Modernist Literature and Postcolonial Studies PDF Author: Rajeev S. Patke
Publisher: Edinburgh University Press
ISBN: 0748682600
Category : Literary Criticism
Languages : en
Pages : 224

Book Description
Provides a fresh account of modernist writing in a perspective based on the reading strategies developed by postcolonial studiesNeither modernity nor colonalism (and likewise, neither postmodernity nor postcoloniality) can be properly understood without recognition of their intertwined development. This book interprets modernity as an asymmetrically global phenomenon complexly connected to the course of Western imperialism, and demonstrates how the impact of Western modernism produced new developments in writing from all the former colonies of Europe and the US. These developments constitute the afterlife of Western modernism.The various ways in which the aesthetic ideologies and writing strategies of Western modernism have been adapted, transposed and modified by some of the most innovative writers of the twentieth century is demonstrated in the book through a set of case studies, each of which juxtaposes a canonical modernist text with a postcolonial text that shows how modernist modes metamorphosed in interaction with the turbulent and volatile realities of colonies and new nations struggling to arrive at a modernity of their own in contexts marked by colonial histories. Thus Kafka's allegories are juxtaposed with the use of allegory in writers like Salman Rushdie and J.M.Coetzee; the gendered modernity of Virginia Woolf is juxtaposed with the disturbing and powerful fictions of writers such as Jean Rhys and Katherine Mansfield; the intellectualized and urbanized spirituality of T.S. Eliot's The Waste Land is re-read in the revisionist contexts created by the brilliant and troubled urban spirituality of writers such as Arun Kolatkar from India and a text such as The Woman Who Had Two Navels, from the Philippines.

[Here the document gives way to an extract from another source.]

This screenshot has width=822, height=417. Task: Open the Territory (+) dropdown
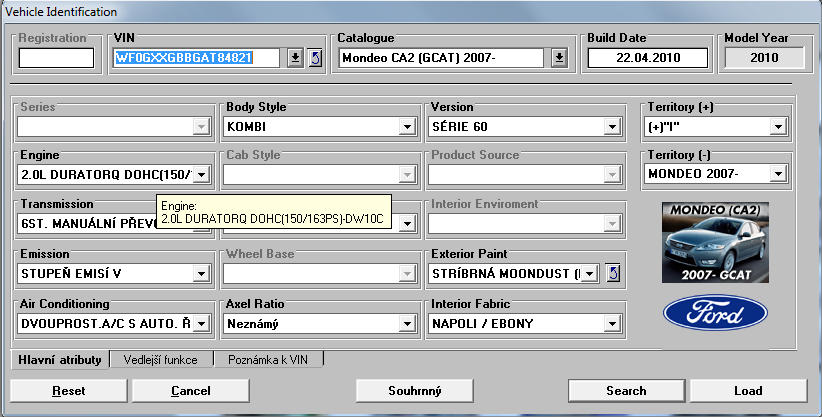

Thomas Gray and Literary Authority

Thomas Gray and Literary Authority PDF Author: Suvir Kaul
Publisher:
ISBN: 9780804720274
Category : Literary Criticism
Languages : en
Pages : 269

Book Description
This book reads Thomas Gray's poems as existing in a dialogic relation with eighteenth-century English discursive and socio-cultural politics. It examines formal and ideological imperatives underlying the construction and effect of the poems, in the process considering the critical and literary-historical issues that arise from such an examination. The author situates Gray at a moment in literary history when a gentleman-poet is caught in a troubled engagement with the contradictory attractions of the public and the private, of the anonymous market and of the self-selecting coterie. Gray's work is seen as ambivalent, too, about the great contemporary source of public authority - the celebration of mercantile and imperial power. His poems are structured by various versions of this dialectical interplay, and are witness to a poet's need for appropriate social, political, and ideological positions from which to establish poetic and cultural authority. Throughout, the author focuses on questions of how best to read poems: how to work through the details of the thematic and formal construction of a poem; how to read in this construction the histories of literary, cultural, and ideological practices; how to unravel the discursive, representational, and cononical codes that allow (and encourage) readers to make particular sense of poems. Thus, Gray's poems are located within contemporary poetic theory and practices, and their formal and thematic elements examined not only in an internally dialogic state (that is, within the poem), but also in counterpoint with historical and contemporary discursive practices.